• [Document]
------------------------------------------------------------
Vitaly M. Golomb: Eastern Europe Has A Classic Brain Drain Problem

Vitaly Golomb

He travels 20-30 countries a year as a speaker and early stage investor. He started his career as a self-taught teenage graphic designer, today his day job is Partner at HP Tech Ventures, the corporate venture arm of HP – Silicon Valley’s original startup. Now he is coming to Bratislava, and you can meet him at the Startup Awards 2017. Vitaly M. Golomb.

Vitaly, I heard you are European and today you live in California. Why is Europe one of your focus areas?

That’s true, I have been to almost every country in Europe but this is my first time in Bratislava. I was born in Ukraine, my family emigrated to California when I was eight years old. You can say I’m more than ¾ American but still have a strong connection to Eastern Europe.

You started out as a graphic designer, then founded several companies, became a startup mentor at a dozen accelerators, including 500 Startups. You’ve done a lot of different things. What were the key milestones in your journey? What were the most important decisions you had to make?

When I was a teenager, I was a self-taught designer, and I got a job at 15 at Kinko’s which is now FedEx Office in the US with something like 2,500+ locations. At that point, I was the youngest employee ever hired by the company. After that, I joined a startup in the dotcom days and led a design team when I was 18-19. While working full time, I also made sure to complete my college education in design, to make my mom happy.

When the dotcom world ended, I went back to graphic arts, I ran a commercial printing company for a number of years, then I sold it, started a design firm and grew that to three offices. I founded my third company, Keen in 2010. It was a venture-backed e-commerce and ERP SaaS for the graphic arts industry. In the process, I was asked by a good friend to become a mentor in a Polish accelerator, and I turned out to be quite effective. One thing led to another and I ended up mentoring and advising a dozen accelerator programs all over Europe and the US.

When I sold Keen, and with my experience helping nurture several hundred companies, it was somewhat natural for me to transition into the venture world. My original plan was to create a fund to bridge Central and Eastern Europe with Silicon Valley but when HP was working on setting up this new corporate venture arm, I couldn’t let the opportunity to help form this new group for such a legendary company slip away.

What have been the greatest challenges or the key learnings you gained throughout the years in the business?

Running a startup is a very grueling process that can take a personal toll on the founders. I, like many, certainly fell victim to that trap and now I try to make it a bit easier for the next generation. You will get so engrossed in the startup that it becomes part of your identity. Sometimes it is very difficult to distinguish between where you end and the company begins. Startups are much closer to an experiment than a business, and they have very high failure rate because you are supposed to be doing something nobody has ever done before. If you do not have the objectivity to think about it as being apart from you, it will be destructive to your personal life.

“You are conducting an experiment and the most important thing is to figure out what business you are in.”

What is the most common advice you give to startup founders when you mentor them?
------------------------------------------------------------
• [Supplied information]
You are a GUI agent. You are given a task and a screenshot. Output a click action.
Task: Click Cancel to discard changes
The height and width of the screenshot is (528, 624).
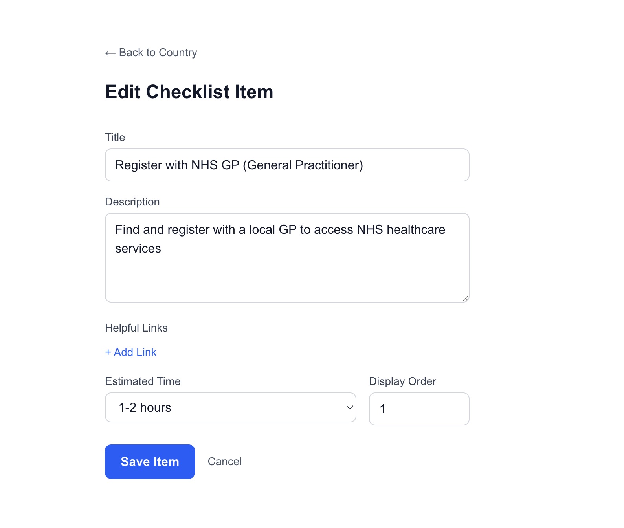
------------------------------------------------------------
• [Required actions]
a: Using the interview with Vitaly M. Golomb, say whether each statement agrees with it: (i) Golomb's family moved to California when he was eight. (ii) Keen was the second company Golomb founded. (iii) Golomb was hired at Kinko's at age 15.
b: Reproduce the Golomb interview word for word from "That’s true, I" to "to Eastern Europe.".

• [Final answers]
a:
(i) Yes: "my family emigrated to California when I was eight years old"
(ii) No: "I founded my third company, Keen in 2010."
(iii) Yes: "I got a job at 15 at Kinko’s"

b:
That’s true, I have been to almost every country in Europe but this is my first time in Bratislava. I was born in Ukraine, my family emigrated to California when I was eight years old. You can say I’m more than ¾ American but still have a strong connection to Eastern Europe.